───── Source document

I tried very hard in my second marriage to be a good man. I failed in some ways, but not the most horrible ways I could have.

My trust in humanity doesn't allow me to find love. Neither does my financial or emotional state. In time, maybe, but I'm getting past the age of it being anywhere near worth it...and it's all I ever wanted out of my personal life. A faithful, loving supportive wife is a gift and should be well cared for.


----------



## Brigit (Apr 28, 2015)

2ntnuf said:


> I tried very hard in my second marriage to be a good man. I failed in some ways, but not the most horrible ways I could have.
> 
> My trust in humanity doesn't allow me to find love. Neither does my financial or emotional state. In time, maybe, but I'm getting past the age of it being anywhere near worth it...and it's all I ever wanted out of my personal life. A faithful, loving supportive wife is a gift and should be well cared for.


Are you still in your second marriage?


----------



## 2ntnuf (Jul 14, 2012)

Brigit said:


> Are you still in your second marriage?


No. It's ending is why I am here.


----------



## NoChoice (Feb 12, 2012)

2ntnuf said:


> I tried very hard in my second marriage to be a good man. I failed in some ways, but not the most horrible ways I could have.
> 
> My trust in humanity doesn't allow me to find love. Neither does my financial or emotional state. In time, maybe, but I'm getting past the age of it being anywhere near worth it...and it's all I ever wanted out of my personal life. *A faithful, loving supportive wife is a gift *and should be well cared for.

──────────
───── Collected data

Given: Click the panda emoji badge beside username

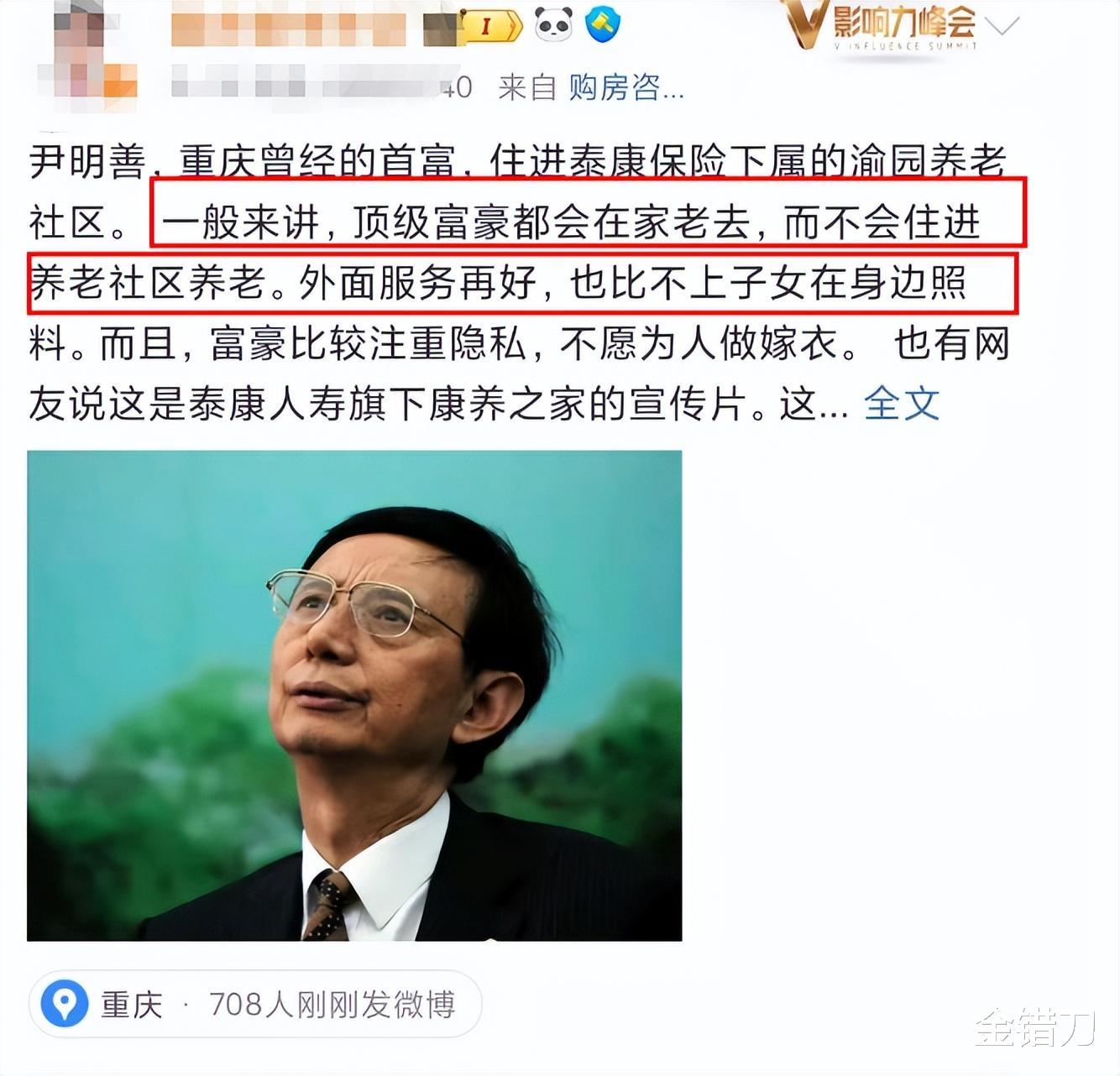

──────────

Written exercise:
Copy the forum thread from "## NoChoice (Feb" to "gift *and should be well cared for.", inclusive, and change "marriage" to "relationship".

Task output:
## NoChoice (Feb 12, 2012)

2ntnuf said:


> I tried very hard in my second relationship to be a good man. I failed in some ways, but not the most horrible ways I could have.
> 
> My trust in humanity doesn't allow me to find love. Neither does my financial or emotional state. In time, maybe, but I'm getting past the age of it being anywhere near worth it...and it's all I ever wanted out of my personal life. *A faithful, loving supportive wife is a gift *and should be well cared for.